TLDR
- Broadcom TPUs priced at $10,500-$15,000 offer cost savings compared to Nvidia’s $40,000-$50,000 Blackwell processors
- Anthropic ordered $21 billion in TPUs while Meta Platforms explores switching from Nvidia chips
- UBS forecasts 3.7 million Broadcom TPU shipments in 2026 with AI revenue reaching $60 billion
- Nvidia acquired Groq inference technology for $20 billion to counter growing TPU competition
- Cisco enters market with Silicon One G300 chip promising 28% faster AI computing performance
The artificial intelligence chip industry is seeing increased competition as Broadcom and Cisco launch products aimed at challenging Nvidia’s market position. Price differences and specialized features are driving companies to evaluate alternatives.
Broadcom’s Tensor Processing Units, designed in collaboration with Google, cost between $10,500 and $15,000 per unit. This represents a fraction of Nvidia’s Blackwell chip pricing, which ranges from $40,000 to $50,000. The cost advantage has attracted attention from major technology companies.
AI startup Anthropic has committed to two large TPU orders totaling $21 billion. Meta Platforms is in discussions about adopting the processors, The Wall Street Journal reported. These deals signal a broader market shift as TPUs become available to customers beyond Google.
UBS analyst Timothy Arcuri estimates Broadcom will deliver 3.7 million TPUs this year. That figure is projected to surpass five million units in 2027. The analyst described demand as accelerating rapidly.
TPUs Excel at Inference Tasks
Tensor Processing Units perform best at AI inference, where models produce outputs and answers. Nvidia chips maintain an edge in model training. Performance benchmarks indicate training times of 35 to 50 days on Nvidia GPUs versus approximately three months on TPUs.
The inference market is expanding quickly. Mizuho analysts report inference currently accounts for 20% to 40% of AI workloads. They expect this share to reach 60% to 80% within five years. This growth pattern favors processors optimized for inference operations.
Broadcom anticipates generating $60 billion in AI revenue during 2026. The company projects revenue will climb to $106 billion in 2027. Nvidia expects roughly $300 billion in data center sales for fiscal 2027. TPU pricing is forecast to rise toward $20,000 per unit over the next few years.
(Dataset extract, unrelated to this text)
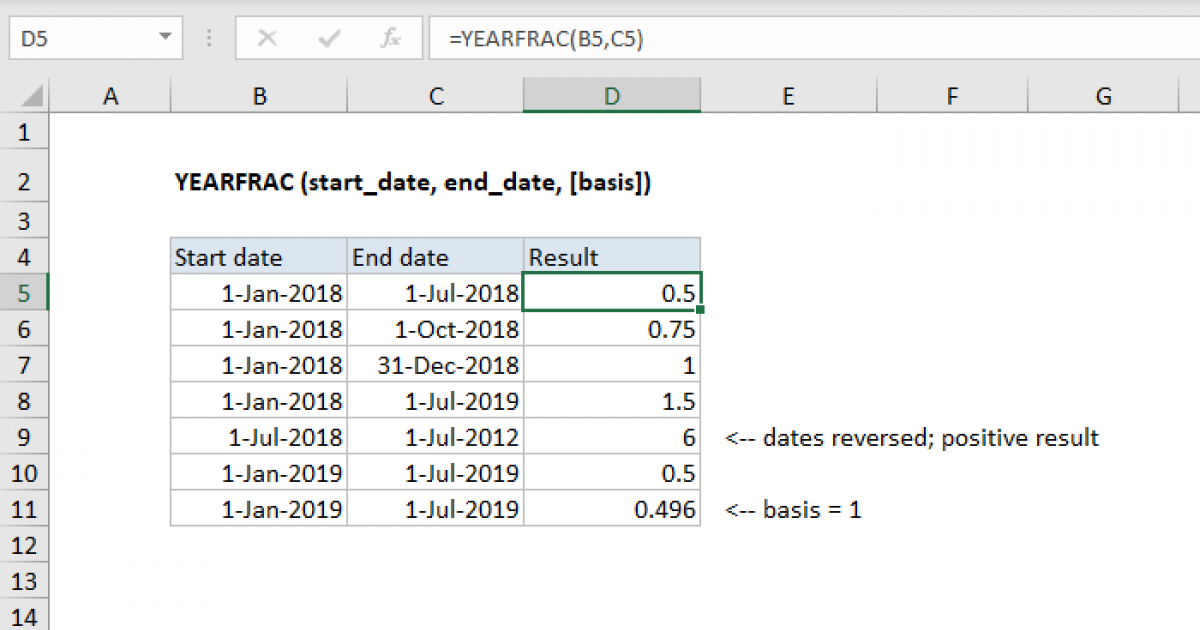Click the Enter checkmark formula bar icon
Viewport: 1200px width, 630px height.
pos(328,39)
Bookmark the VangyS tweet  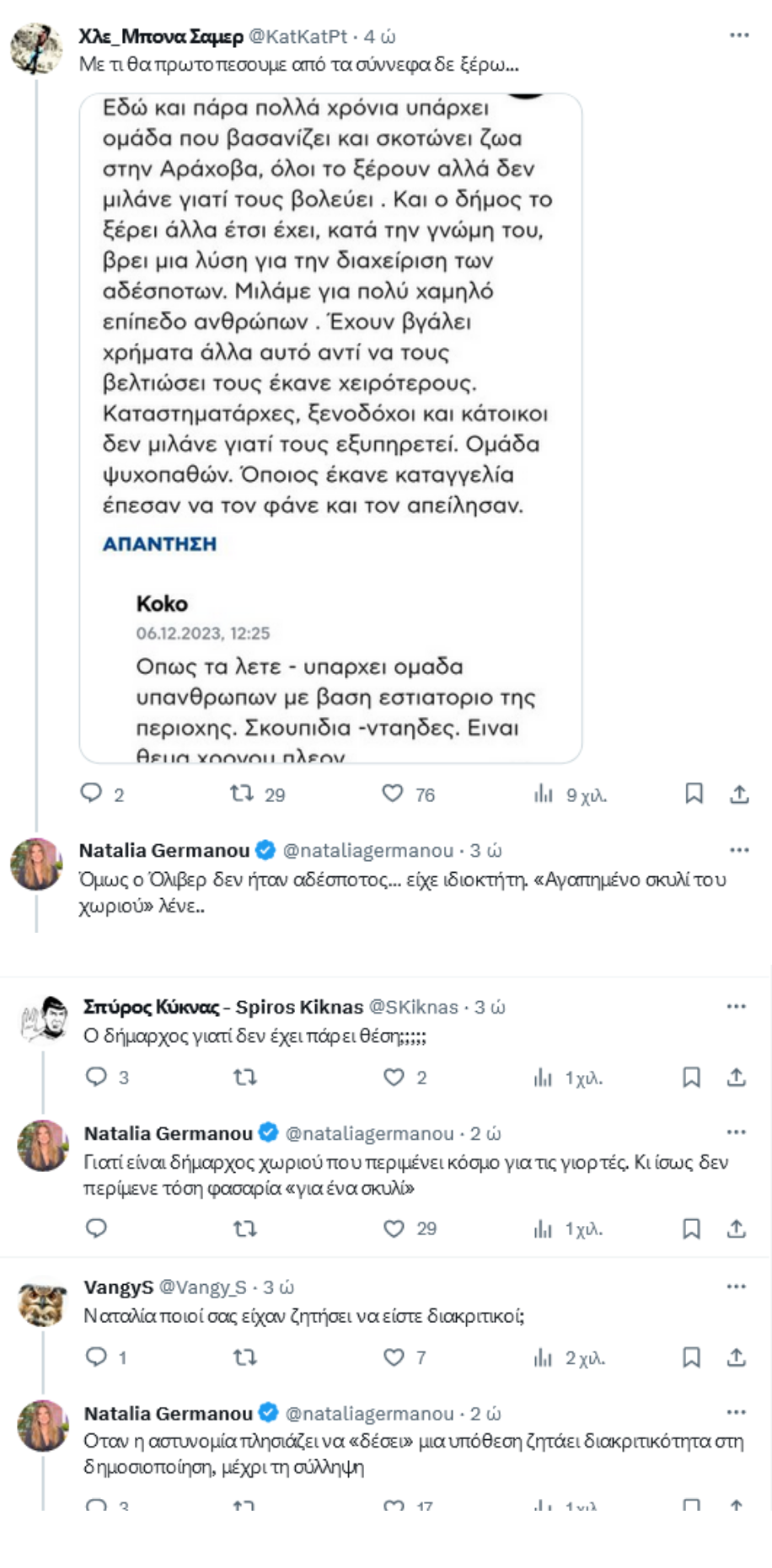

Nvidia Responds with Strategic Acquisition
Nvidia purchased a nonexclusive license for technology from Groq, an AI hardware startup focused on inference. The transaction cost $20 billion, including compensation packages for Groq employees joining Nvidia. The move aims to strengthen Nvidia’s capabilities in the growing inference segment.
Cisco Debuts Networking Chip
Cisco Systems unveiled its Silicon One G300 switch chip designed for massive AI data centers. The product will launch in the second half of 2026. Taiwan Semiconductor Manufacturing Company will manufacture the chip using 3-nanometer process technology.
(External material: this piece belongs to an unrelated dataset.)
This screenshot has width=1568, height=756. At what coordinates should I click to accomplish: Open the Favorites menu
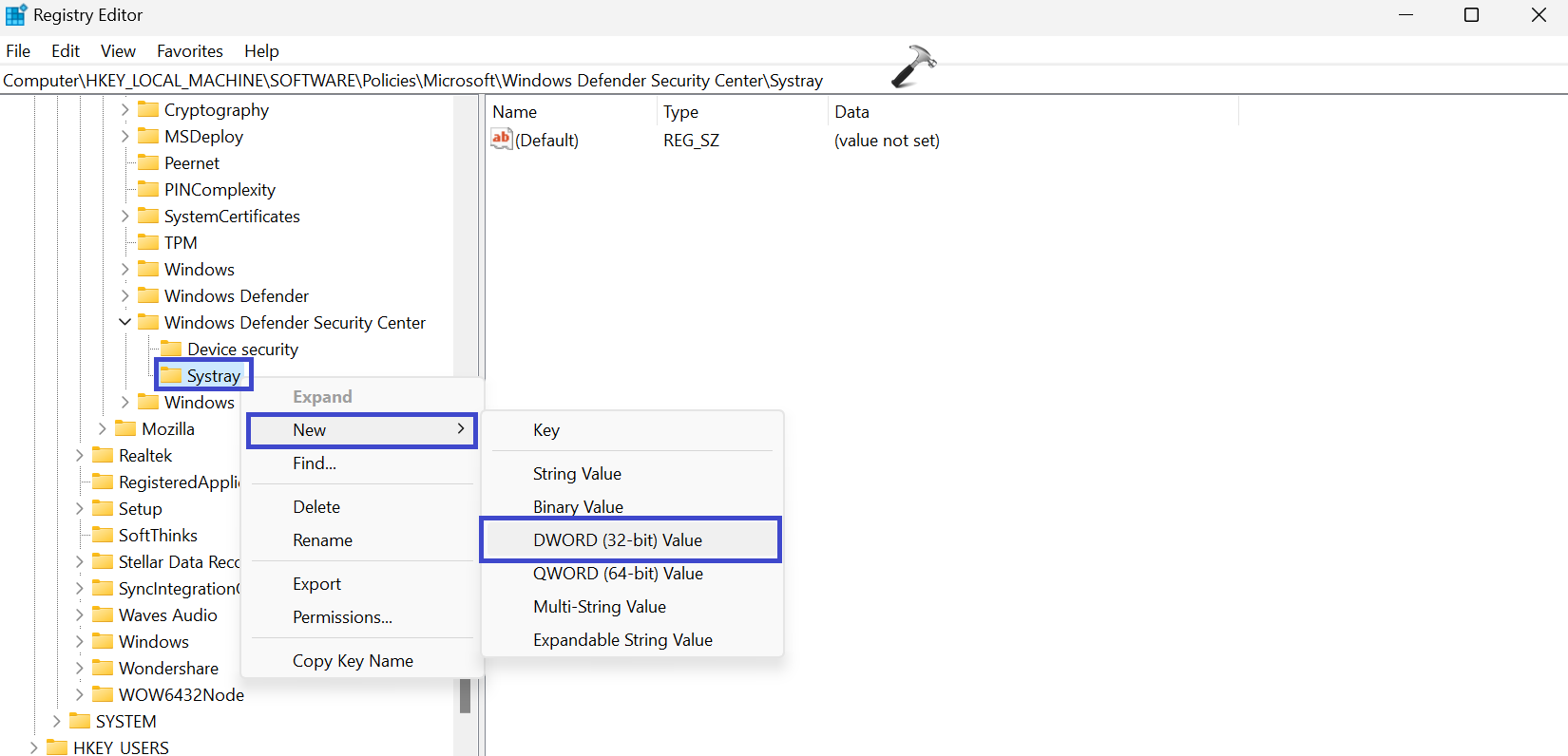tap(189, 51)
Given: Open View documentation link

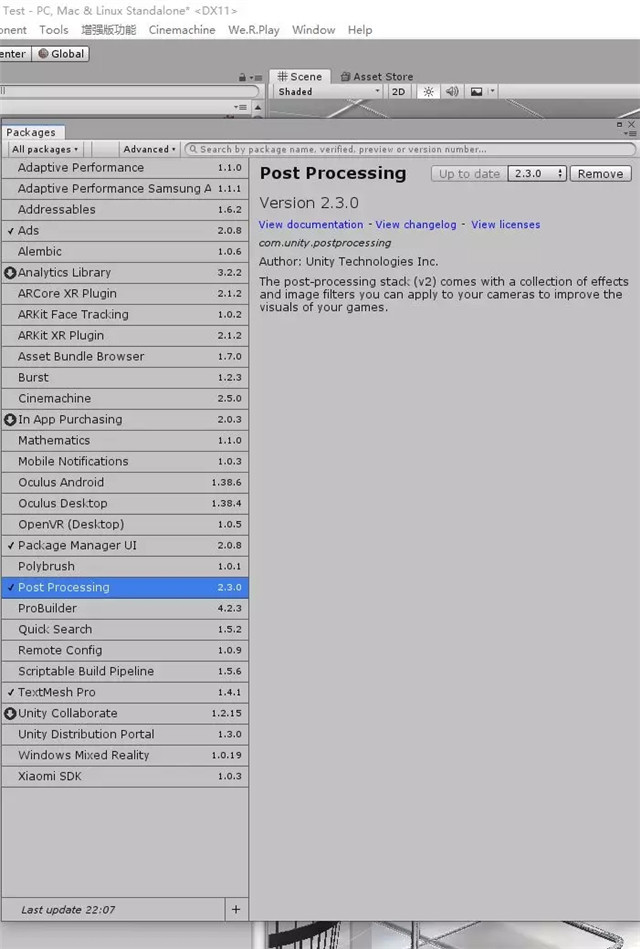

The chip handles communication between AI training and inference systems across hundreds of thousands of connections. Martin Lund, executive vice president at Cisco, explained the chip includes features that prevent network congestion during data traffic surges. The system reroutes data automatically within microseconds when problems occur.
Cisco states the chip can accelerate certain AI computing jobs by 28%. The company emphasizes total network efficiency rather than individual component performance. Lund noted that network issues arise regularly when managing tens or hundreds of thousands of simultaneous connections.
The networking sector has become a critical battleground in AI infrastructure development. Nvidia’s recent system launch included networking chips competing with Cisco offerings. Broadcom markets its Tomahawk chip series in the same category.
All three companies are pursuing opportunities in the $600 billion AI infrastructure spending surge. Each targets distinct market segments spanning training, inference, and networking infrastructure.